As an adoptive and birth mother, I very much disagree. Anyone who births a child is that child's mother, they literally grew that baby. Sometimes, a child has more than one mother, and you being her mother doesn't change the fact that the woman who grew and birthed her is her mother.

Adoptees have been quite clear that pretending that 'primal wound' doesn't exist can be damaging. I think there will be a scandal as these trafficked, sold, children grow into adults.

I am opposed to baby selling- 'compensation' is still money. It's always poorer women doing it for richer people. You don't find well off women offering to be altruistic surrogates for Debbie and John on the council estate who can't afford IVF, but will be lovely parents.

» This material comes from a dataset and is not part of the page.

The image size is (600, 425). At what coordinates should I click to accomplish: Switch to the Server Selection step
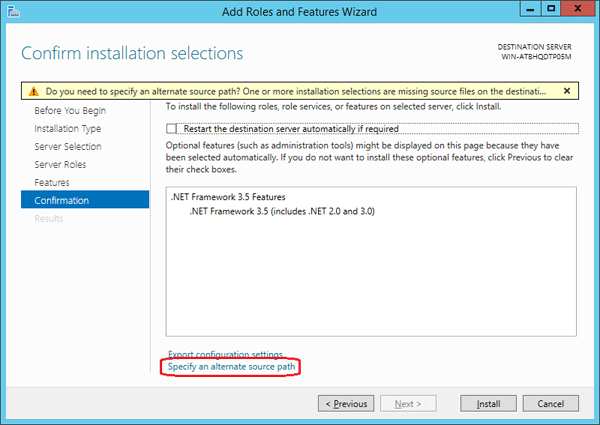coord(67,147)
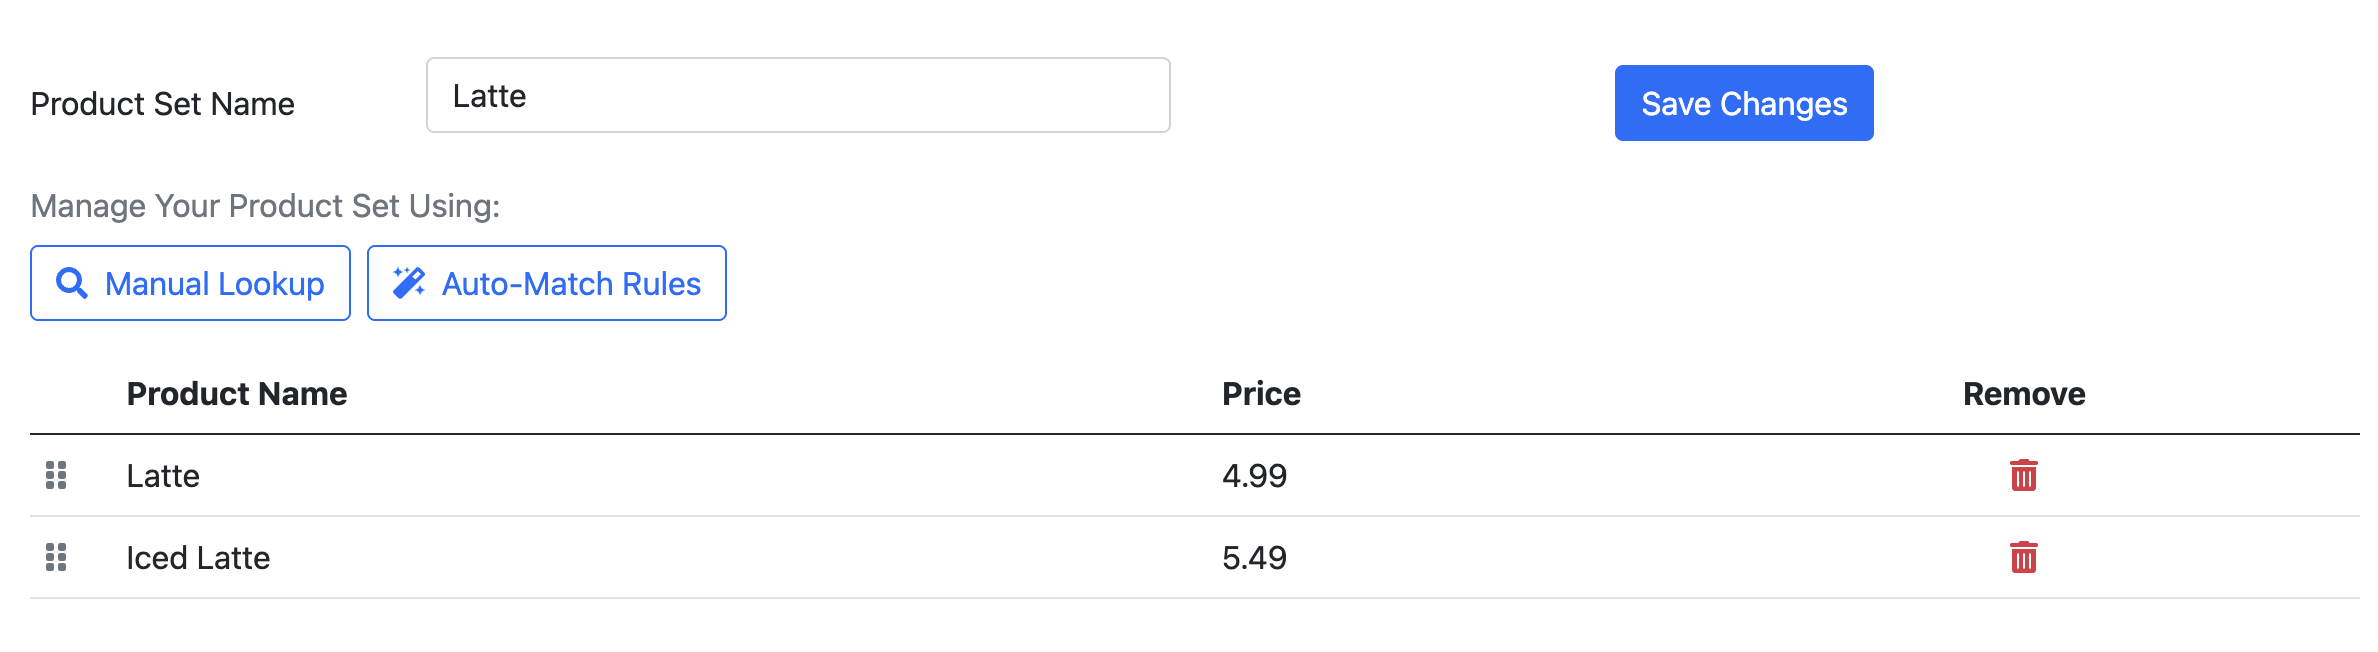
Task: Click the magnifier icon in Manual Lookup
Action: (x=71, y=283)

gordongrumpy · 25/11/2021 20:46

@TheCloudBotherer

I'm sorry for your pain. I love my children deeply, and equally, whether I grew them inside the womb, or just outside. For those who didn't grow in my womb, they were loved by their first mum. She couldn't look after them, and I can see the pain caused by that loss, and yes, I think it's wicked to create that on purpose. Ignoring that pain, minimising it, pretending it doesn't exist for the agenda of people who buy babies, is not going to be good for anyone.

KimikosNightmare · 25/11/2021 20:53

She's not my child's mother in any sense

That's simply not true. You can tell yourself that as much as you like but the person who gave birth to your daughter is her mother.

I assume that you acquired parental rights through a legal process and are legally recognised as "mother" and the woman who gave birth renounced her legal rights but it doesn't alter the original physical fact.

hardtobelieve · 25/11/2021 21:00

@OhHolyJesus

Interesting that she works for the very department that will be proposing law reform.

(I had a friend who worked in HR once, she wrote the new adoption leave policy at the time she was adopting. Clever.)

She is a Labour MP so how can she be working for the Department?
HPrior · 25/11/2021 21:03

I can't believe what a judgemental lot you all (or so many of you) are.

Surrogacy is not buying/selling a baby or renting a womb. In the U.K. you can only pay reasonable expenses to a surrogate.

It is ignorant and patronising beyond all measure to assume surrogates are poor people doing it for the money and that all people who resort to surrogacy are rich people seeking to exploit someone less fortunate. The majority of surrogates do it out of genuine altruism. How could this not be the case when they are only paid expenses.

Many people are unable to have children the traditional way be it because of infertility, age, risk to health of being pregnant or a same sex relationship. If medicine allows it and there are people kind enough to offer their bodies to make it happen, what right do others have to judge those decisions.

Fostering and adoption is not the same for a multitude of reasons and I don't think anyone could honestly say that either options compare, apart from perhaps the adoption of a baby.

Similarly, there is nothing wrong or strange about wanting a child that is genetically your own. That is precisely what every living create on Earth has evolved to strive to achieve.

And why shouldn't a woman of 50 have a child. Men are able to have children 30 years older than that. The reasons for waiting until you are 50 is no ones business and is irrelevant when compared with the importance of giving a child a loving, stable environment to grow up in.

I think you should all mind your own business and try for a change to focus on being kind rather than judgmental.